The word was “qecgaa.”
Akagaralria Auna Friday, a third grader from the Kashunamiut School District in Chevak, would be the seventh student to take a stab at spelling the Yup’ik word, which in English means “He jumped over it.”
The word had stumped six other spellers at Saturday’s Yup’ik Spelling Bee for Beginners at College Gate Elementary School in Anchorage. Each had gotten a curt “quyana” from the judges — a word that means “thank you,” but also signals to the speller they’ve misspelled the word.
What Auna wanted to hear was “assirtuq," which means “It is good."
“Qecgaa," she said into the microphone. "Q-E-C-G-A-A. Qecgaa.”
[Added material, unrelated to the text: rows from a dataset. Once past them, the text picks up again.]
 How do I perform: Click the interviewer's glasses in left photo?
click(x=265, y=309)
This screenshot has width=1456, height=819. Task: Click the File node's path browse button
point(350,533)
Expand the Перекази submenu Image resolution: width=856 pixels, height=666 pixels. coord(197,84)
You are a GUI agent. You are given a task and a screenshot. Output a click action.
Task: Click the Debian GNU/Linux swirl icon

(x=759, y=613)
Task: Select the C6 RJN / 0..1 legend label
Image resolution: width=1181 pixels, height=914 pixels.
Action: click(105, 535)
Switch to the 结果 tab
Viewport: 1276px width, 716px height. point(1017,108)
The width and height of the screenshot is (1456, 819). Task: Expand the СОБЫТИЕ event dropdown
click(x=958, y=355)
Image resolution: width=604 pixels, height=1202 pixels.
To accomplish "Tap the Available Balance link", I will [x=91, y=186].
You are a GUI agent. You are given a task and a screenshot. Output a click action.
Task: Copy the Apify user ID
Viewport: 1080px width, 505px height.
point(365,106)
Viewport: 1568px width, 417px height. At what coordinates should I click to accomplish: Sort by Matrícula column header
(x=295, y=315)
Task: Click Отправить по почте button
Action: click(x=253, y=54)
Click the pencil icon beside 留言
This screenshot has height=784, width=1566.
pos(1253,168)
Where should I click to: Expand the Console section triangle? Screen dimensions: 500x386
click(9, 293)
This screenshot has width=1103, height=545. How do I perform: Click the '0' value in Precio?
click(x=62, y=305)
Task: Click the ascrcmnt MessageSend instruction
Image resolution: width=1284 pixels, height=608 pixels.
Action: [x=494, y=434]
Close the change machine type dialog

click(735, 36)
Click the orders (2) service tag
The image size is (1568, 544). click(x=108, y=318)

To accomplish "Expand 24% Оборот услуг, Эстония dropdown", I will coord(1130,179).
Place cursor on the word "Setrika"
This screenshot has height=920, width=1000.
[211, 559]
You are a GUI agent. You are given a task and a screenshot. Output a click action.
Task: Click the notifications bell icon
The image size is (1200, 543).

Auna placed second on Saturday in the spelling competition, which brought together 18 students from seven schools and six school districts in Southwest Alaska. It’s the most competitors the bee has seen in its eight-year history, organizer Freda Dan said.
Dan, who is Yupik herself, devised the competition as a way to introduce students to written Yup’ik, a language in which many fewer people are literate than can speak it.
Her son was the one who inspired the idea, she said. When he was in the third grade, she picked him up from school one day to find that he was holding something behind his back.
When she asked him to let her see what he was hiding, he whipped out an English spelling bee trophy, and she began thinking about how she could use a spelling bee as a tool for teaching Yup’ik.
Each of the participating districts has spelling coaches who work with the students throughout the year to help them learn the language, and the lesson plans Dan sends the coaches are often the first exposure students have to the written language.
“We live and breathe our language from whenever we came here, and to lose it is to lose something that’s part of our being," Dan said.
Because of Yup’ik literacy’s long absence from school curriculums, even some of the coaches aren’t very confident about their own spelling abilities, Dan said. One coach, Ickeley Charles from the Yupiit School District near Bethel, said he used to be the only bilingual student in his school.
“I knew that I had to keep my language going,” Charles said.
Teaching students to spell in Yup’ik is different from teaching them to spell in English, though. The Yup’ik language has only 18 letters, but many of the words are difficult to pronounce and some of the letters sound the same, organizers and spelling coaches said.
And what’s more: Central Yup’ik has several dialects, and all of them were in this year’s word list. That meant the coaches sometimes had to teach students words they themselves didn’t know.
This year’s first-place winner, 12-year-old Angniun Opriann Lomack from the Akiachak School, racked up the most points of any speller in just the first round.
This was the sixth grader’s first time competing, though her win was the second time the Yupiit School District has placed in the competition. She said there weren’t any words that tripped her up — she knew them all.
Narrowing down the runners-up was trickier. The judges had to cycle through multiple word lists in several tiebreaker rounds to close in on Auna Friday of Chevak and sixth grader Allikaar Richelle Phillip, also from the Akiachak School, as the second- and third-place winners respectively.
The word that broke their tie? “Epulek,” meaning “one with a handle."
That’s a far cry from the early days of the competition, Dan said, when none of the students were proficient enough for it to even be much of a competition.
“So many words were misspelled in the early days we couldn’t get a good score," she said. “And now we can’t finish because they’re all so good at it.”